QUAL O MOTIVO da grande liquidação de outono nas Bolsas dos Estados Unidos (ontem, a brasileira caiu por tabela)? "A economia vai mal", dizem os povos dos mercados. Hum. Mas não faz exatamente uma semana que o crescimento do PIB americano no segundo trimestre tinha sido revisado de 1,9% para 3,3%, com festinha nas Bolsas e tudo o mais? "Mas os dados do seguro-desemprego foram ruins ontem, de novo", diz a turma. Hello: os salários dos trabalhadores caíram 3% no último ano, o número de pessoas empregadas é menor do que em 2007 e o lucro das empresas (afora bancos e cia.) caiu 12% nos quatro trimestres encerrados em junho.
A opinião mais confiável do mercado aparece no que se vende e no que se compra. O que se tem visto nos últimos dias é, de fato, mais ou menos compatível com prognósticos de lerdeza econômica. Mas só o Imponderável de Almeida sabe o motivo do tombo de ontem.

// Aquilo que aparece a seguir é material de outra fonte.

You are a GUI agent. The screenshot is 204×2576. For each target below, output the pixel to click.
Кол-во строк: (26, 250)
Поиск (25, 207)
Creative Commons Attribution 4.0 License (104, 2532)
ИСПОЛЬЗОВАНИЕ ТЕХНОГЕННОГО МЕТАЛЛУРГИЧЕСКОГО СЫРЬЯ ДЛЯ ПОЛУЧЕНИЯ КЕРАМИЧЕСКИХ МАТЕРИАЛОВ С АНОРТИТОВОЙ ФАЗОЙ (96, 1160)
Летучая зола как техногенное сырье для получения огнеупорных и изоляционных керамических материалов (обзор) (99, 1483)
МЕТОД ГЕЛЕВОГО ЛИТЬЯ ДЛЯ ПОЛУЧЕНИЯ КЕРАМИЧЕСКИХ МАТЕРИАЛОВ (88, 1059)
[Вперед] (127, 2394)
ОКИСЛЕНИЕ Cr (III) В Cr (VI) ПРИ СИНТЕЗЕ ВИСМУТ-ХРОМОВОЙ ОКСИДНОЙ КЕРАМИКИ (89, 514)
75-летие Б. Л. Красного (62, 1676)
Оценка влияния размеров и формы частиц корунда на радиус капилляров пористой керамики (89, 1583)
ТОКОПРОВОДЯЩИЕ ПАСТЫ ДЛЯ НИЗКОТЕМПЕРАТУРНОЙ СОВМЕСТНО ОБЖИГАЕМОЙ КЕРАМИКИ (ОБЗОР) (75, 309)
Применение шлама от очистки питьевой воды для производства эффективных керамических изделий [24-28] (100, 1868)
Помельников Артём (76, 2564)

Além de ações de bancos (bidu), o pessoal passou a vender papéis de empresas americanas que faturam bastante no exterior (exportações e filiais) -o dólar mais forte prejudicaria o lucro de exportadoras e múltis americanas. A turma também liquida apostas no mercado futuro de commodities, euros, "commodity currencies" (moedas de países exportadores de matérias-primas) e ações de "emergentes". Tudo aquilo que, imaginavam, os protegeria dos efeitos da lerdeza americana e da inflação. Mas aconteceram mais coisas divertidas ontem. As Bolsas européias começaram a cheirar a queimado mais cedo. O BC Europeu vai mudar as regras de empréstimos de dinheiro camarada aos bancos avariados.

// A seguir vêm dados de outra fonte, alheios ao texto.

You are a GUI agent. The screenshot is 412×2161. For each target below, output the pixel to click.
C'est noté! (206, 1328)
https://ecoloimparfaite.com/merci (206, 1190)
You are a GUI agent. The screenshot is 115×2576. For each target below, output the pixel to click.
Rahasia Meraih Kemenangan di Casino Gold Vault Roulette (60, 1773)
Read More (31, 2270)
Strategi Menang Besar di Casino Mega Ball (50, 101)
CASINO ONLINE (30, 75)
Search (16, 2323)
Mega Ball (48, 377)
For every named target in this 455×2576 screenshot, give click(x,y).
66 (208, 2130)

Os bancos estavam inventando garantias fajutadas, papéis podres lastreados em ativos ainda piores, a fim de tomar dinheiro no BCE, que estrilou e vai cortar o valor de tais garantias. Assim, os bancos terão de ir ao mercado levantar fundos a taxas mais altas. Isto é, terão menos capital disponível ou oferecerão dinheiro a custo maior, o que contrai o crédito e tende a reduzir a atividade econômica. Uma hipótese ainda especulativa é que tal cenário levaria a uma queda de juros na eurozona, derrubando mais o euro.
Mais divertido ainda é que Bill Gross, da Pimco, pediu ontem que o governo dos Estados Unidos COMPRE PAPÉIS PODRES do mercado, entre outras intervenções estatais.

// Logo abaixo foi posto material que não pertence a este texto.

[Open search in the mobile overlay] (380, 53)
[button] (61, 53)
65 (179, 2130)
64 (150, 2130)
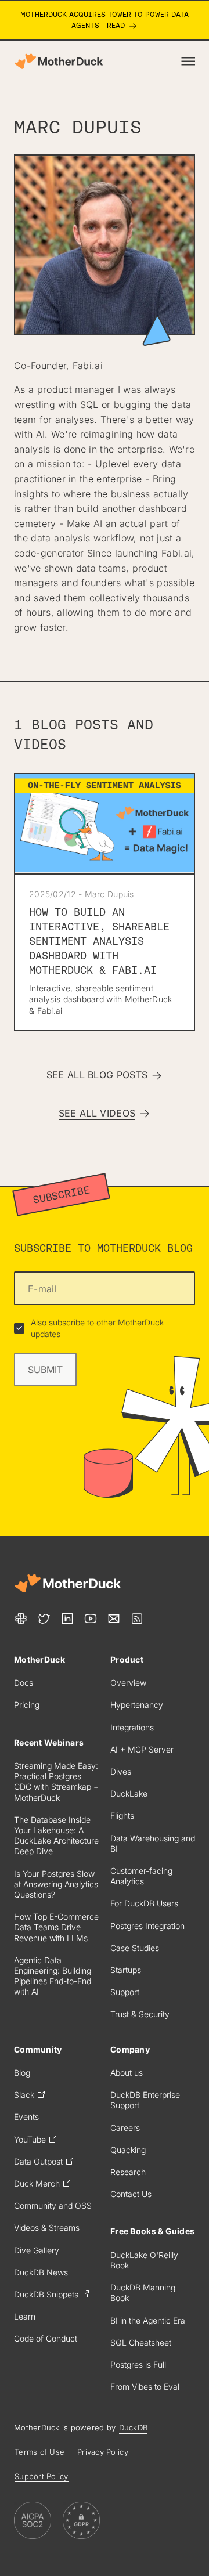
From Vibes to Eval (144, 2386)
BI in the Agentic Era (147, 2320)
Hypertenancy (136, 1705)
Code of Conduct (45, 2338)
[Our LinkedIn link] (67, 1618)
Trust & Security (140, 2014)
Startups (125, 1970)
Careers (125, 2128)
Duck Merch (37, 2183)
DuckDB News (41, 2272)
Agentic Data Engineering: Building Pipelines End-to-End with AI (52, 1976)
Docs (23, 1683)
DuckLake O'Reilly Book (144, 2260)
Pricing (26, 1705)
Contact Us (131, 2194)
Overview (128, 1683)
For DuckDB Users (144, 1903)
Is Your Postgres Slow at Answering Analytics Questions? (56, 1884)
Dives (120, 1771)
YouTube (30, 2139)
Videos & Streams (47, 2227)
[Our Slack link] (21, 1618)
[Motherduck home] (58, 61)
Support (124, 1992)
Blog (22, 2073)
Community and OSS (53, 2205)
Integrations (132, 1727)
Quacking (128, 2150)
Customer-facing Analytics (141, 1876)
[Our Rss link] (137, 1618)
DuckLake (128, 1793)
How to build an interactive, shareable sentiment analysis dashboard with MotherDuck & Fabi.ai (99, 941)
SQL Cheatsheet (140, 2342)
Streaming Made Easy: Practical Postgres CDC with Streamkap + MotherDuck (56, 1781)
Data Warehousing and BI (152, 1843)
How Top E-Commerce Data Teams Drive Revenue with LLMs (56, 1927)
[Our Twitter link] (44, 1618)
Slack (24, 2095)
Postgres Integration (147, 1926)
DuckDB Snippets (46, 2294)
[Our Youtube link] (91, 1618)
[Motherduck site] (67, 1583)
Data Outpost (38, 2161)
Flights (122, 1815)
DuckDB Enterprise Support (145, 2100)
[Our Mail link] (114, 1618)
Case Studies (134, 1948)
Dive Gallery (36, 2250)
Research (128, 2172)
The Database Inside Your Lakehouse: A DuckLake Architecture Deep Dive (56, 1835)
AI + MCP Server (142, 1749)
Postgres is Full (138, 2364)
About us (126, 2073)
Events (26, 2117)
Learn (24, 2316)
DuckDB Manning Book (142, 2292)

Se o que se chama de "mercado" tivesse rostos, um deles seria o de Gross, da Pimco, maior gestora de renda fixa do planeta. Gross escreveu que o Tesouro dos EUA tem de "abrir o cofre". Caso contrário, diz, virá um "tsunami financeiro". Se virá ou não, sabe-se lá, mas a opinião de Gross deve ter ajudado a detonar as ações de bancos em Wall Street.
Gross não é o primeiro a dizer "socorro". Em março, grandes economistas já haviam sugerido coisa parecida, como Martin Feldstein, de Harvard, próximo dos republicanos, e Alan Blinder, de Princeton, ora na campanha de Barack Obama. O próprio Ben Bernanke, presidente do Fed, pediu na mesma época que as instituições financeiras perdoassem dívidas da casa própria e algum intervencionismo estatal indireto.
Mas, apesar do sururu intenso e indícios de recessão, ninguém sabe ainda o tamanho do monstro. Que pode ser ainda até um monstrinho.